RES507 - 90 Operating Kubernetes in Production

Operating Kubernetes in Production

From “it runs” to “it survives”

Today

10–15 min recap
Finish Lab 85
Clarify grading expectations
Introduce rollout & controlled change
Think like production engineers

Quick Recap: Controllers

Key idea:

Kubernetes continuously reconciles desired state with actual state.

Interactive Question

If I delete a Pod manually:

What happens?
Who recreates it?
Why?

Readiness vs Liveness

Readiness:

Should this Pod receive traffic?

Liveness:

Should this container be restarted?

Production impact:

One controls traffic
One controls restarts

Layered Architecture View

When debugging, always ask:

Which layer am I in?

Failure in Production

In real systems:

Pods crash
Images fail to pull
Nodes run out of memory
Deployments misconfigure secrets

Good engineers expect failure. They design for it.

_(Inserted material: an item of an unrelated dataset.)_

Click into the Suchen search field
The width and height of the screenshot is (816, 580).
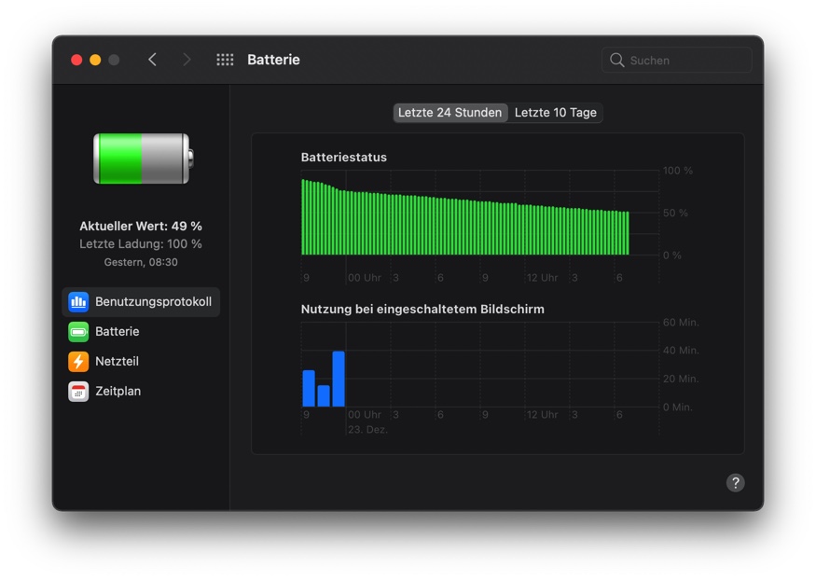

Controlled Change: Rolling Updates

When you change an image:

1
kubectl set image deployment/quote-app app=quote-app:v2

Kubernetes does not destroy everything.

It rolls forward gradually.

Observe a Rollout

1
kubectl rollout status deployment quote-app
2
kubectl rollout history deployment quote-app

You can:

Monitor progress
Inspect revision history

Rollback

If something breaks:

1
kubectl rollout undo deployment quote-app

Production mindset:

Change must be reversible.

Think Like an Engineer

Ask yourself:

What is my blast radius?
What layer isolates failure?
What is my rollback plan?
What happens if the node dies?
Where is persistence guaranteed?

This is what differentiates operators from YAML writers.

Lab 85 Reminder

Make sure your repository contains:

architecture-notes.md
Embedded architecture diagram
Secret-based configuration
Resource limits + probes
Controlled failure analysis

If it is not in GitHub, it cannot be graded.

Finish required Lab 85 tasks
Perform one controlled failure
Be ready to explain your architecture
Then we move into final production challenge next session